The choice of points influences the accuracy of the approximation. For a function that is positive over the interval, as the number of intervals increases, a Riemann sum gets closer to the actual value of the integral. In the case of the Trapezoidal Rule, the Riemann Sum is expressed by choosing points where the function value is the average of the two subinterval endpoints.

The Intermediate Value Theorem (IVT) is a key concept in calculus that ensures the existence of certain values within a continuous function. The IVT states that if a function, say \( f(x) \), is continuous on a closed interval \([a, b]\), and \( N \) is a number between \( f(a) \) and \( f(b) \), then there exists at least one point \( c \) in the interval \([a, b]\) such that \( f(c) = N \).For the Trapezoidal Rule, this theorem is used to show that a certain value \( c_k \) exists in each subinterval \([x_{k-1}, x_k]\) such that the function value at \( c_k \) matches the average of the function's values at the endpoints. Hence, the Trapezoidal Rule sums are just Riemann sums where each point \( c_k \) is guaranteed by the IVT to exist.

Integral Approximation refers to methods used to estimate the value of definite integrals, which represent the area under curves. It is particularly useful when a function does not have an antiderivative in simple form, or when numerical methods are necessarily for large data sets. There are several popular methods, including:

• Trapezoidal Rule: Approximates the area under a curve using trapezoids.
• Simpson's Rule: Uses parabolic segments to better approximate over an interval.
• Midpoint and Corner Rules: Use geometric reasoning based on rectangle placements.

Integral approximation is essential in practical applications, allowing for calculations in fields like physics, engineering, and economics where exact integration isn't feasible. The Trapezoidal Rule is a straightforward method that balances simplicity and accuracy by averaging out the function heights at the boundaries of the intervals.
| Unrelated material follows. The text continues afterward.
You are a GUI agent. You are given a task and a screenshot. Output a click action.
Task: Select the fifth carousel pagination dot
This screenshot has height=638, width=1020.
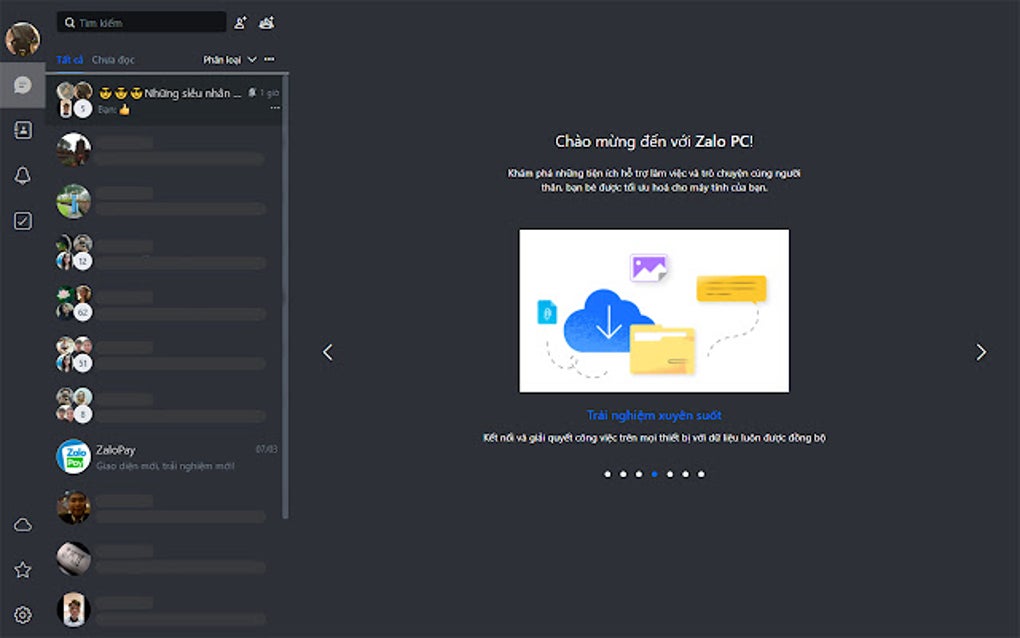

Continuous Functions are those that do not have any breaks, jumps, or undefined points within their domain. In mathematical terms, a function \( f \) is continuous on an interval \([a, b]\) if, for every point \( c \) in this domain, the limit of \( f(x) \) as \( x \) approaches \( c \) is equal to \( f(c) \). This means that the graph of a continuous function can be drawn without lifting your pencil.Continuity is vital for applying various calculus theorems, including the Intermediate Value Theorem and the Fundamental Theorem of Calculus. It ensures that constructs like Riemann sums and integral approximations work accurately. In the case of the Trapezoidal Rule, knowing that the function is continuous over the interval \([a, b]\) assures us that the Intermediate Value Theorem can be applied, validating the choice of midpoints for estimating the integral.